Parmalat: annullato rinvio giudizio Morgan Stanley, torna a gup

mercoledì 19 novembre 2008 11:03
 

MILANO, 19 novembre (Reuters) - La seconda sezione penale del tribunale di Milano ha annullato il decreto che dispone il giudizio nei confronti di Morgan Stanley MWD.N, nell'ambito del processo in corso per il crack Parmalat (PLT.MI: Quotazione), che vede imputate fra gli altri gli istituti di credito stranieri Citigroup (C.N: Quotazione), Deutsche Bank (DBKGn.DE: Quotazione) e Bank of America (BAC.N: Quotazione).

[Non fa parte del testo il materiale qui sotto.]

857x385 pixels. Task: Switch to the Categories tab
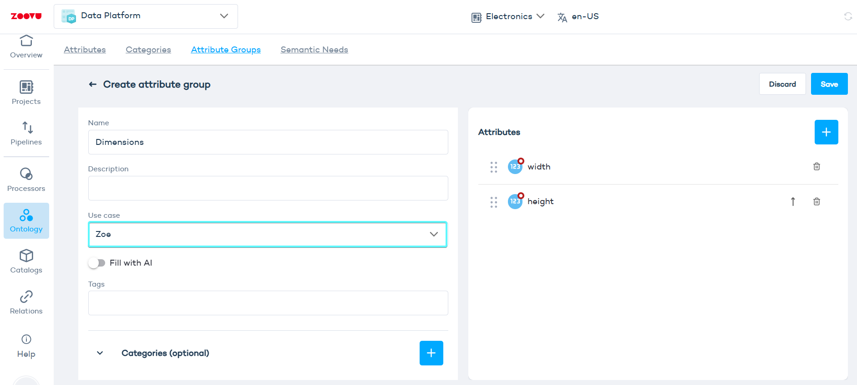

In pratica la decisione dei giudici fa sì che la banca debba affrontare una nuova udienza preliminare con un nuovo gup -- dopo che la Corte d'appello aveva ricusato per incompatibilità il precedente gup, Cesare Tacconi -- che dovrà decidere se rinviare a giudizio o no Morgan Stanley.

Prosegue invece il processo per le altre tre banche imputate -- Citigroup, Deutsche Bank e Bank of America -- dato che secondo i giudici non è possibile estendere le conseguenze della decisione della Corte d'appello a chi non aveva coltivato il ricorso fino in fondo.

Le banche sono imputate in base alla legge 231 per la responsabilità amministrativa delle società nei reati commessi dai propri funzionari. In questo caso sotto processo per l'imputazione di aggiotaggio.

Alla base della richiesta di ricusazione del gup Tacconi da parte dei legali di Morgan Stanley, il fatto che il gup non poteva giudicare sul rinvio a giudizio nei confronti delle banche -- quello di Bank of America avvenuto il 6 luglio 2007 e quello delle altre quattro avvenuto il 13 giugno 2007 -- perché si era già espresso su un altro troncone del procedimento Parmalat che vedeva coinvolto l'ex patron di Parmalat Calisto Tanzi e altri amministratori del gruppo.

Lo scorso 31 ottobre Ubs UBSN.VX aveva patteggiato davanti al tribunale di Milano la sanzione pecuniaria di 500.000 euro e la confisca di un milione di euro.